3. The third step is to make certain you know where you want to finish. If there’s one part of your speech which should be well rehearsed, it’s the ending. If you have in mind a clear idea of how you’ll wrap up, and the last thing you want to say, it’s much easier to get there, especially if you need to adjust or to ad lib as the time ticks down. It doesn’t matter whether you have half an hour or half a minute left, or whether you’re saying “We’re the best people to do this project”, or “Happy birthday to Jill”, or “Man the barricades!”. If you know where you want to finish, it’s easier to get there, and much more likely your message will be heard by your audience when you do.

When things go wrong.

If you find yourself needing to adapt, don’t feel shy of taking the audience into your confidence. In a professional setting, you’ll usually win respect if you share the problem and produce a solution.

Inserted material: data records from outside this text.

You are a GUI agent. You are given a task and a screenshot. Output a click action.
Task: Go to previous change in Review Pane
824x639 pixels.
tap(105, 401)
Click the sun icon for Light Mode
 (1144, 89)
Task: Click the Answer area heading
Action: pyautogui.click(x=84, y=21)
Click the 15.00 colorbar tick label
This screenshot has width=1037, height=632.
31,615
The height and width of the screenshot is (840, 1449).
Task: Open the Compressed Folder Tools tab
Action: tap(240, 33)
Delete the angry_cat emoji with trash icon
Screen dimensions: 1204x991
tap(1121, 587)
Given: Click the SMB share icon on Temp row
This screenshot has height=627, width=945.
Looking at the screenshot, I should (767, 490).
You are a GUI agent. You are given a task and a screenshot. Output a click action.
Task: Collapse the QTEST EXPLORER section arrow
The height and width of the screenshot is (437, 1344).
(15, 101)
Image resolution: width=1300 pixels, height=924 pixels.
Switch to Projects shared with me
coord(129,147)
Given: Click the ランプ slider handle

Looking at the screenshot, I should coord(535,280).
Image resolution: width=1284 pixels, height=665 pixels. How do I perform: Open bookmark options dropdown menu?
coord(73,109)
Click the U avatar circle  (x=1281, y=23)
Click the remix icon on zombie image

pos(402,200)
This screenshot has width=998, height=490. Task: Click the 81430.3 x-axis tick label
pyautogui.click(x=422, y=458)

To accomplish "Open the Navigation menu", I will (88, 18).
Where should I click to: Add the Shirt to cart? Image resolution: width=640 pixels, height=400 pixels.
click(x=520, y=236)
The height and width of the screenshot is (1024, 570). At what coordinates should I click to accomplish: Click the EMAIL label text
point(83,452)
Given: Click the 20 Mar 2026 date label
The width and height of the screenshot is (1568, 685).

If a weak moderator has let the first two speakers on your panel steal your time, don’t fall into the trap of trying to squash your presentation into half the time. We’ve all seen speakers  trying to speed up to fit it all in. It’s like watching someone jamming a pile of stuff into a cupboard before slamming the door shut. We remember well their frantic helter skelter, but almost nothing of what they said.

Instead, you might consider saying something like ‘In view of the time I’m going to have to cut the last part a bit, the key point is this:….’, and then inviting your audience to follow you up if they want more – “Find me by Googling….”, “I’ll be at the door afterwards…”, “Send me an email saying you were here…”. Who’ll look more in command of their game, the person who’s taken 10 minutes of extra time, the person who’s tried to squash too much into the space, or the person who’s been able to adapt and stay relaxed?

Time management is a core speaking skill, and well worth mastering.